Reproduce exactly, and only, the lines running from the start of the entries below to the line containing "Image resolution: width=1036".
====== Supplied records ======
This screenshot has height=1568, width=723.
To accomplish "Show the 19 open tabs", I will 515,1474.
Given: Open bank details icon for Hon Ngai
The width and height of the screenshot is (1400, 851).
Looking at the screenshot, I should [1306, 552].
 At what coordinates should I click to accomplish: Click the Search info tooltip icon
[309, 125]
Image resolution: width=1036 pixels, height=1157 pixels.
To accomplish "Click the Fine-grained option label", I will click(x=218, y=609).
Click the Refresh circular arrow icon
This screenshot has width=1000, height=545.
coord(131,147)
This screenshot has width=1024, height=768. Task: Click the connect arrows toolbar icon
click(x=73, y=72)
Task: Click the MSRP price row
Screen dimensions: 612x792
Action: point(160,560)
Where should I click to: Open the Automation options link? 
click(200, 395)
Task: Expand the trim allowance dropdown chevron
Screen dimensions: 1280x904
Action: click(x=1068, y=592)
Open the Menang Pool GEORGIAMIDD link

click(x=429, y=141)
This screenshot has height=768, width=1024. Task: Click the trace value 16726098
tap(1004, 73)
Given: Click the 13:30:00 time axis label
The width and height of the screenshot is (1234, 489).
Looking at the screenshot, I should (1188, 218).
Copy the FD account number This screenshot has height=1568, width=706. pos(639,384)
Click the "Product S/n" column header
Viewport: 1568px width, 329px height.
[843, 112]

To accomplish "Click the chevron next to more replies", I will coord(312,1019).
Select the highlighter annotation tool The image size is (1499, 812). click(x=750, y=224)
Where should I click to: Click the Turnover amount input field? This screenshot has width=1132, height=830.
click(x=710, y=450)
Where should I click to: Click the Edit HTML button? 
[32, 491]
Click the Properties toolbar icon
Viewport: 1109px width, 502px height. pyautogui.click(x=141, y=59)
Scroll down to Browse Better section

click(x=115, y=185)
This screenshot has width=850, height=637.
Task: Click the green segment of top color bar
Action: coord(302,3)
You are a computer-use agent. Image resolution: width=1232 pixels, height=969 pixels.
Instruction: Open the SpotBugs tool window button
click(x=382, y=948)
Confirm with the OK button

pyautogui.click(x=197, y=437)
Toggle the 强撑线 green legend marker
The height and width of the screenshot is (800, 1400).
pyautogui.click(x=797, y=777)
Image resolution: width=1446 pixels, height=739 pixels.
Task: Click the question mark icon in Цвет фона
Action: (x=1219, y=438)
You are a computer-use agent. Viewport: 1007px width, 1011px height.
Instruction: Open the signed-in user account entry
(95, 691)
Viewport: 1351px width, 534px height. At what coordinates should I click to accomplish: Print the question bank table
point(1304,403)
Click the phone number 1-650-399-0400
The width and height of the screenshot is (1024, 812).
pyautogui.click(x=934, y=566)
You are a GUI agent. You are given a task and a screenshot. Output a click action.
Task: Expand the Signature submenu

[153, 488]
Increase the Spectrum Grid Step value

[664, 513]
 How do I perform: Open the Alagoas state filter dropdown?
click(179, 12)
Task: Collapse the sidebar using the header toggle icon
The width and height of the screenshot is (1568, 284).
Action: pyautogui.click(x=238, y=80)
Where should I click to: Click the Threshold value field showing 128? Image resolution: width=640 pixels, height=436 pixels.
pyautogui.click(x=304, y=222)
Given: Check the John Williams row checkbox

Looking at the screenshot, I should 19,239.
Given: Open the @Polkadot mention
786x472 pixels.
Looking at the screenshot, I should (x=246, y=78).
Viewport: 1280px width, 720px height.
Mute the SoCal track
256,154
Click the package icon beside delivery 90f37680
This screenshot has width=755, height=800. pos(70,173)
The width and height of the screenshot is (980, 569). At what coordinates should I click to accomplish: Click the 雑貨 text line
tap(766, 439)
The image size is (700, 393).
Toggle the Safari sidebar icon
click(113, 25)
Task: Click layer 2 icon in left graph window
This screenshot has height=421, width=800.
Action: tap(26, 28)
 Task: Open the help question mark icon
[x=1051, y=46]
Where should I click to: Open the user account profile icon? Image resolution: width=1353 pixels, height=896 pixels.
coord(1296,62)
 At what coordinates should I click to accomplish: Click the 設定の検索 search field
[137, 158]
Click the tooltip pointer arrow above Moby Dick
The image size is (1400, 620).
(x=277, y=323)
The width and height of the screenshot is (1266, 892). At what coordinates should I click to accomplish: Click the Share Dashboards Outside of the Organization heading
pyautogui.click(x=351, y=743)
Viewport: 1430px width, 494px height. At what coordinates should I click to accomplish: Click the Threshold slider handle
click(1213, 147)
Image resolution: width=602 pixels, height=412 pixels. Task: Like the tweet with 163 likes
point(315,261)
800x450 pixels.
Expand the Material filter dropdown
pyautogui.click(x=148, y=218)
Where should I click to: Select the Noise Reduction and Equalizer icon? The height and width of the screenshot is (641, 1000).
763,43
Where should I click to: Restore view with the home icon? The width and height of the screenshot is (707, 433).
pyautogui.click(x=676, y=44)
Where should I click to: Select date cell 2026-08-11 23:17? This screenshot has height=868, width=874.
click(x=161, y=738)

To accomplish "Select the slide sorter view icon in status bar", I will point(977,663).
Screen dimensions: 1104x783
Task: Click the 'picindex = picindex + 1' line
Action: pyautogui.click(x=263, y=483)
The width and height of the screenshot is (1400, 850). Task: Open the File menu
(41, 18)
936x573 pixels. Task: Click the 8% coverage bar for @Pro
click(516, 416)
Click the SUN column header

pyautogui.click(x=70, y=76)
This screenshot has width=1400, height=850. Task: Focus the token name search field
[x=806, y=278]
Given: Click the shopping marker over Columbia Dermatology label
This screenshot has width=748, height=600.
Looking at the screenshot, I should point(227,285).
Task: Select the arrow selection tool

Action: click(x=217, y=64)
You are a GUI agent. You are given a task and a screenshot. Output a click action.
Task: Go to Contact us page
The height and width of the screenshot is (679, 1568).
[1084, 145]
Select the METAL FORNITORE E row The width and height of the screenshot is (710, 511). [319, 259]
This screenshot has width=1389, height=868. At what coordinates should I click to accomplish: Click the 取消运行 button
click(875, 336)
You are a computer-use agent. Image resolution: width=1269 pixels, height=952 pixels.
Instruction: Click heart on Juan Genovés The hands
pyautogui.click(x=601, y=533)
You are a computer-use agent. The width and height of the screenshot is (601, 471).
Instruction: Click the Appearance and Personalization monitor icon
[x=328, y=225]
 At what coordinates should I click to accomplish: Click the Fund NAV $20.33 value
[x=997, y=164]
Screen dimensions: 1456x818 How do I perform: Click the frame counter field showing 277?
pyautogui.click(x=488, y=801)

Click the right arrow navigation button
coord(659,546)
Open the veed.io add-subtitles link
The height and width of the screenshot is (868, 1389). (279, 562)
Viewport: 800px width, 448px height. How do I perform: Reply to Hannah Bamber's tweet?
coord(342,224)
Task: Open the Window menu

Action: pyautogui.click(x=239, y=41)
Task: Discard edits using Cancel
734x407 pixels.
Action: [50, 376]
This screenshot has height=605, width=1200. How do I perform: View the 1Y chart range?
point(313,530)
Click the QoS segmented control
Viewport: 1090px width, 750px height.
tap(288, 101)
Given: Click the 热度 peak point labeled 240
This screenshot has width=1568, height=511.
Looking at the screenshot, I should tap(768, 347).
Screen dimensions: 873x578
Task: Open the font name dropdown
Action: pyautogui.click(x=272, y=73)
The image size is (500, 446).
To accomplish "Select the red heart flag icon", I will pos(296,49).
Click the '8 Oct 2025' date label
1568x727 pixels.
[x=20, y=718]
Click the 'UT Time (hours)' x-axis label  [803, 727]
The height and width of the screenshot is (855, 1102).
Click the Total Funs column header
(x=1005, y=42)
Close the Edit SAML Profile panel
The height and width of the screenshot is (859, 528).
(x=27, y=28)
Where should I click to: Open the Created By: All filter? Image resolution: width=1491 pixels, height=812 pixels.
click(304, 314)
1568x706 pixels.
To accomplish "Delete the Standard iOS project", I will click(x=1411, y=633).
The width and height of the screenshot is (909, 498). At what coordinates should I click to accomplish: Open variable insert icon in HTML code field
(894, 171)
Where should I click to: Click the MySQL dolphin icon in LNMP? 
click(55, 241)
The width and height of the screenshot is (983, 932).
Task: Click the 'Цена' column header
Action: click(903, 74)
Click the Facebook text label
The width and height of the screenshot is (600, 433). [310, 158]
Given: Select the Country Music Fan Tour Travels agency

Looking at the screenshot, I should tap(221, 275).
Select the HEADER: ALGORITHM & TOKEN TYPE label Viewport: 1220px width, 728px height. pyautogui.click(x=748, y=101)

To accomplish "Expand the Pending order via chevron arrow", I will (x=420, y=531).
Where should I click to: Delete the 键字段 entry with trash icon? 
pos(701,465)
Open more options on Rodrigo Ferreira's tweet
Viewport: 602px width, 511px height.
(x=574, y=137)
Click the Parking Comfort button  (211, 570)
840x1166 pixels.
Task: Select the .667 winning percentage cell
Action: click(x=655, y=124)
======
__Exercise solution__.
This screenshot has height=1568, width=723.
To accomplish "Show the 19 open tabs", I will 515,1474.
Given: Open bank details icon for Hon Ngai
The width and height of the screenshot is (1400, 851).
Looking at the screenshot, I should [1306, 552].
 At what coordinates should I click to accomplish: Click the Search info tooltip icon
[309, 125]
Image resolution: width=1036 pixels, height=1157 pixels.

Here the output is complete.